Helft Nederlanders vermijdt vieze toiletten op het werk
Ruim één op de 4 ondervraagden beoordeelt hun kantoortoilet als onhygiënisch. Vooral mannen vinden de toiletten op het werk vaker vies. Dat is niet prettig, aangezien zij regelmatig het toilet op het werk gebruiken voor een extra pauze of om collega's of werk te ontvluchten. Opvallend is dat een groot deel van de respondenten zelfs een bezoek aan het toilet uitstelt tot thuiskomt. De oorzaak hiervan is de slechte staat van toiletten maar liefst 60% van de vrouwen en bijna de helft van de mannen houden het liever op. Een kleine groep werknemers (13%) vermijdt de toiletten gedurende een werkdag helemaal. De behoeften zijn duidelijk: het liefst zijn er voldoende toiletten aanwezig (89%), die schoon en hygiënisch zijn (81%). En bij voorkeur zijn er dan afgesloten, geluidsdichte cabines voorhanden, waar niemand elkaar kan zien of horen (72%).

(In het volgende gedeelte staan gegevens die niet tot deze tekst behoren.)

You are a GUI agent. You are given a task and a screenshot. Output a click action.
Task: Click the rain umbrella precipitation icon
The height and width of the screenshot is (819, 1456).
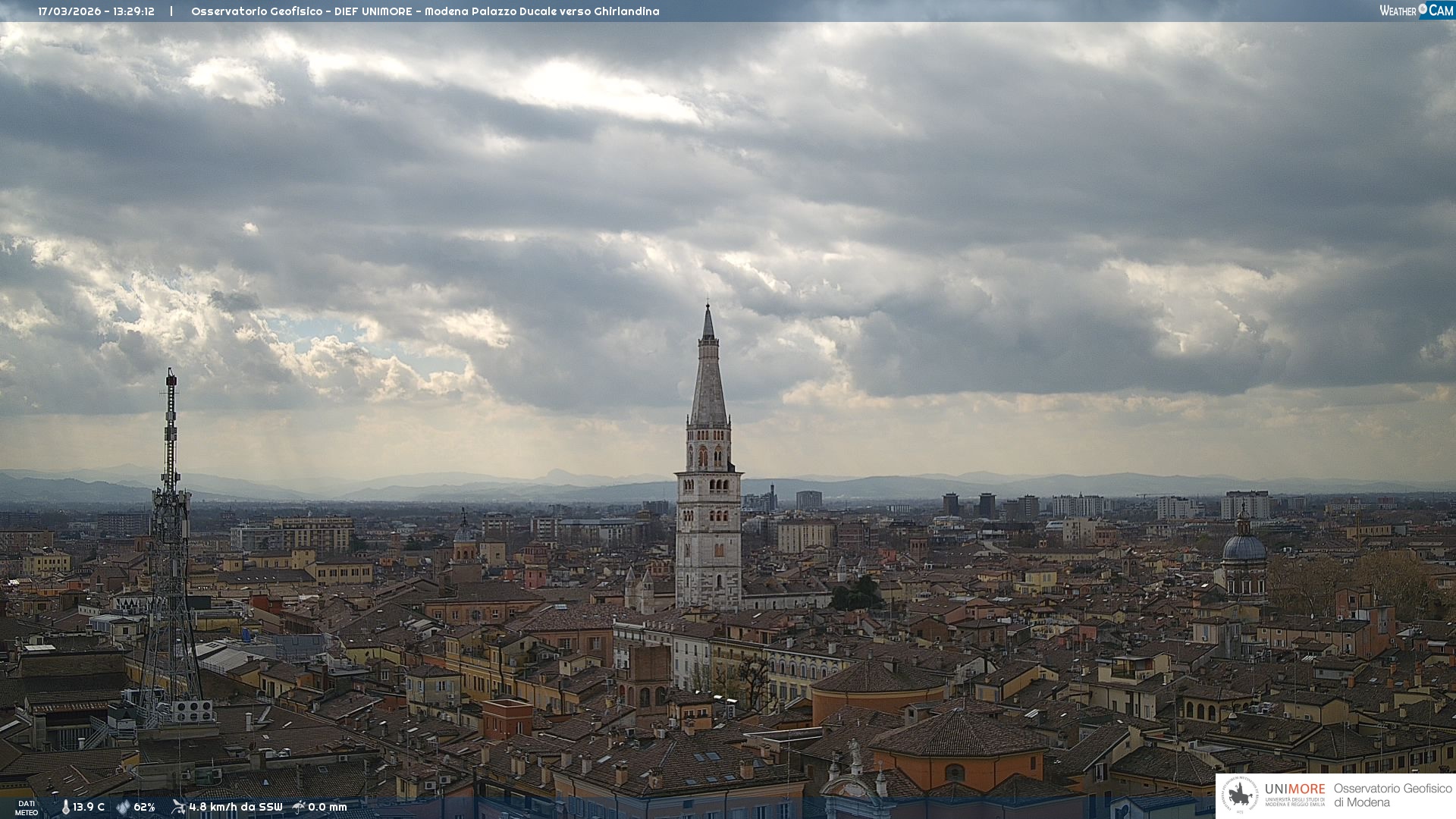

Top 5 grootste ergernissen met betrekking tot toiletten op de werkplek:
1. Onhygiënische / vieze toiletten (64,8%)
2. Onfris ruikende toiletruimte (61,2%)
3. Ontbrekend toiletpapier (54,5%)
4. Ontbrekende mogelijkheid om handen af te drogen (32,5%)
5. Ontbrekende of groezelige handzeep (28,4%)
Schoon toilet uithangbord
Vier op vijf werknemers vinden dat schone toiletten mede als visitekaartje van het bedrijf dienen. Dezelfde groep beschouwt de staat van de toiletten zelfs als uithangbord voor de professionaliteit van het bedrijf. Zij zijn ervan overtuigd dat schone toiletruimtes van invloed zijn op de bedrijfservaring van bezoekers, bedrijfsrelaties en klanten van het bedrijf. De staat van toiletruimtes op het werk heeft ook invloed op de productiviteit: een vijfde van de werkenden geeft aan dat de staat van toiletgelegenheden op het werk van invloed is op de manier waarop ze hun werkzaamheden uitvoeren.
Over het onderzoek
Het onderzoek naar de waardering van de toilethygiëne op het werk is uitgevoerd door onderzoeksbureau PanelWizard, in opdracht van hygiëne-aanbieder Tork. Aan het onderzoek namen 931 respondenten deel van 30 jaar en ouder. Hierbij is rekening gehouden met een reële spreiding in geslacht, leeftijd, gezinssituatie en opleidingsniveau.